Taking place in lab and garage environments, associate’s degrees in diesel technology require students to complete certain coursework, such as:
- AC systems
- Power trains
- Electrical systems
- Power transmissions
- Heavy duty brakes
- Diesel engine technology
- Fuel systems
Aspiring diesel mechanics who wish to further their education and enter into a management role at an upstanding company can enroll in a bachelor’s degree program.
Earning a bachelor’s degree in diesel technology requires students to learn the core fundamentals in diesel repair techniques and methodologies.
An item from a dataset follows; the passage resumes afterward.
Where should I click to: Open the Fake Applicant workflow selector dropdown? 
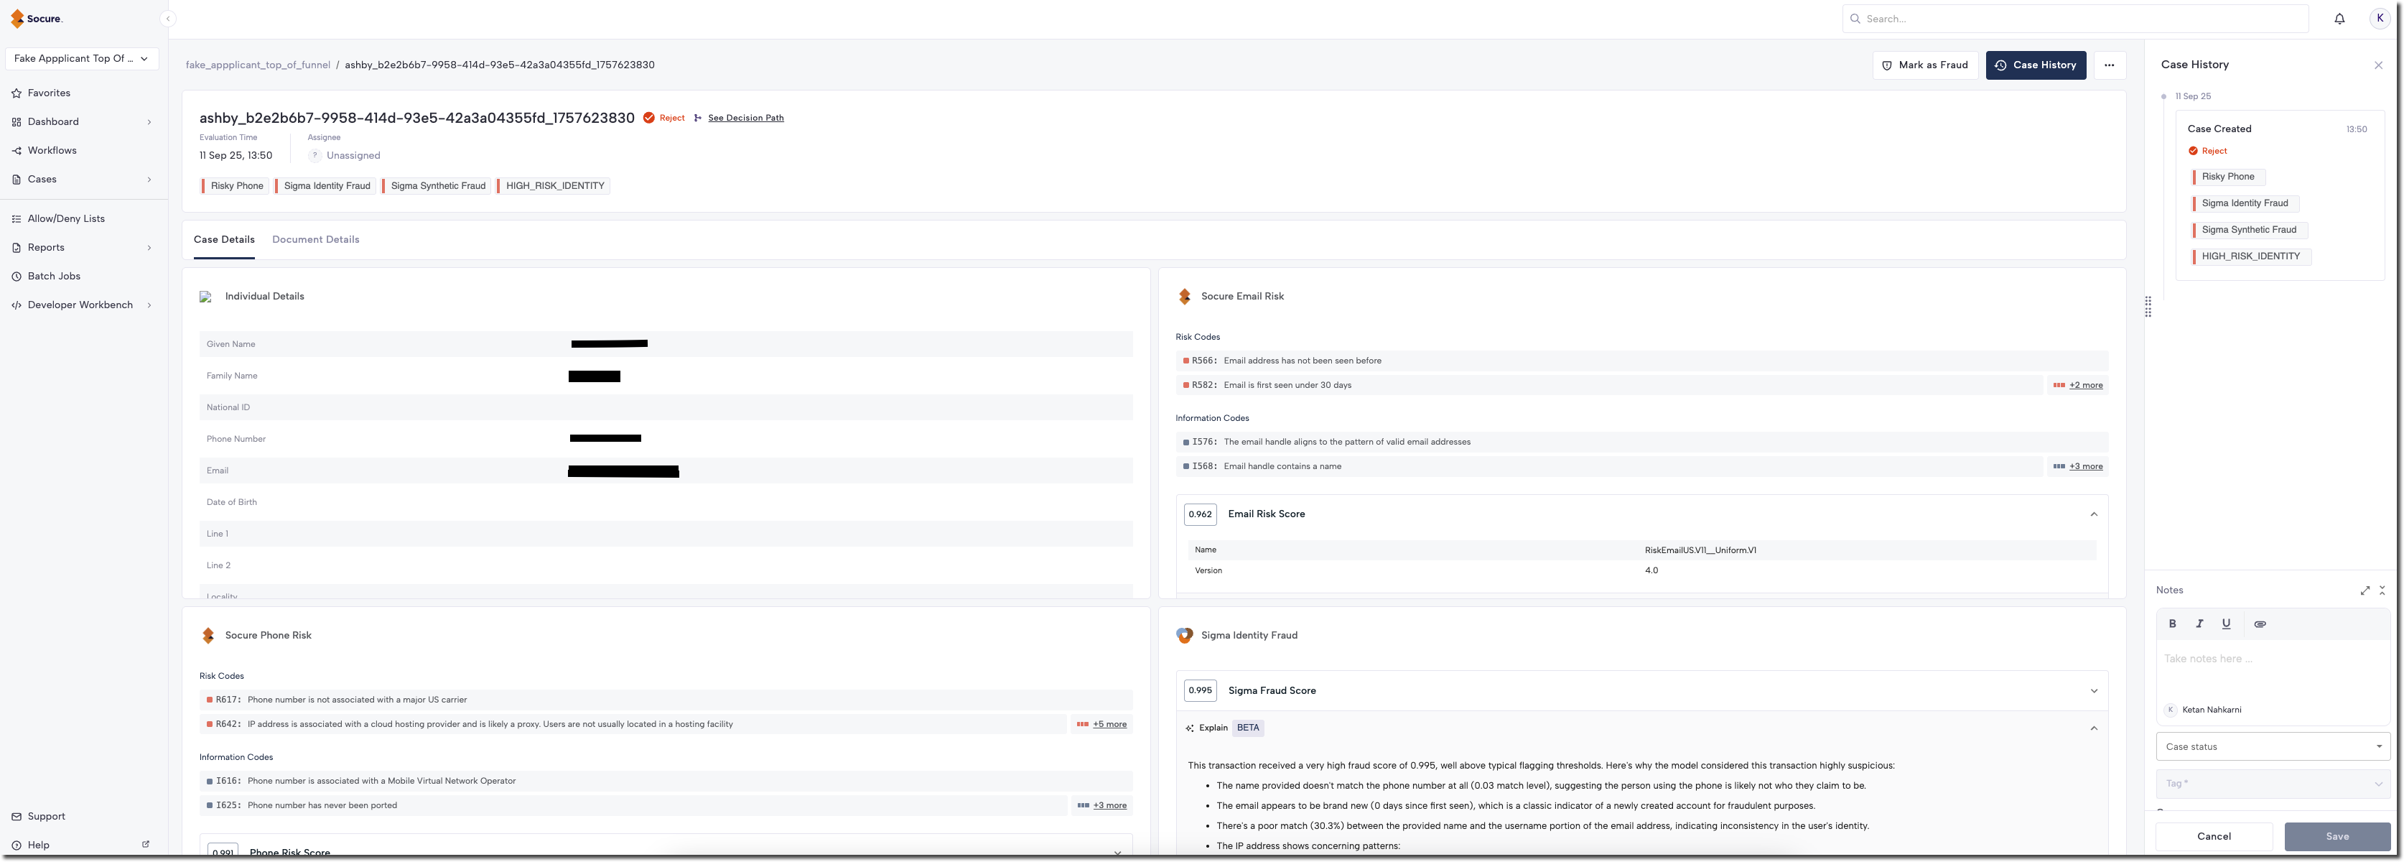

Students will need to complete a variety of coursework, including subjects in humanities, natural sciences, and mathematics.
Courses can also cover:
- Welding theory
- Heavy duty automatics
- Diesel electrical systems
- Hydraulics and pneumatics
- Diesel engines lab
- Diesel shop management
- Diesel fuel systems
- Diesel shop management
- AC and heating systems
Certification in Oregon
Even though Oregon does not require individuals to earn their certification in order to work legally, most employers prefer to hire diesel mechanics that are specially certified in diesel technology, which shows the mechanic upholds the national standards in diesel technology.
Diesel mechanics can earn their certification in a specialized sector of this industry by taking an exam through the National Institute for Automotive Service Excellence (ASE), certifying individuals in steering systems, brakes, preventative maintenance, or electrical systems.
Diesel mechanics who have earned their certification in diesel technology will increase their chances of obtaining a higher paid position at a company in Oregon.
According to the Bureau of Labor Statistics (BLS), about 3,300 diesel mechanics are employed in Oregon, allowing them to earn a mean salary of $44,040 annually.
The BLS reports that employment in this industry is expected to grow by 15 percent between 2010 and 2020, providing 35,200 more jobs for potential candidates.
Diesel mechanics can work in a variety of settings, depending on the location and available position.
Employment opportunities may include:
- On-site Diesel Mechanics: Most on-site diesel mechanics work for companies that have diesel-powered generators or engines, ensuring the engines work properly in the event of a power failure.
- Local Garages: Some diesel mechanics who work in local garages repair private cargo and passenger vehicles, while others perform evaluations of diesel-powered vehicles to make sure the vehicles meet emission control standards.
- Commercial Fleet Mechanics: Diesel mechanics who are employed by commercial cargo companies work on truck fleet maintenance, requiring them to effectively repair the diesel-powered engines.
Whether the available position is at a train depot or in a local garage, diesel mechanics are vital to the commerce industry, opening various employment opportunities throughout the nation. Those who wish to find a higher paying position at an upstanding company in Oregon need to enroll in an accredited diesel technology program.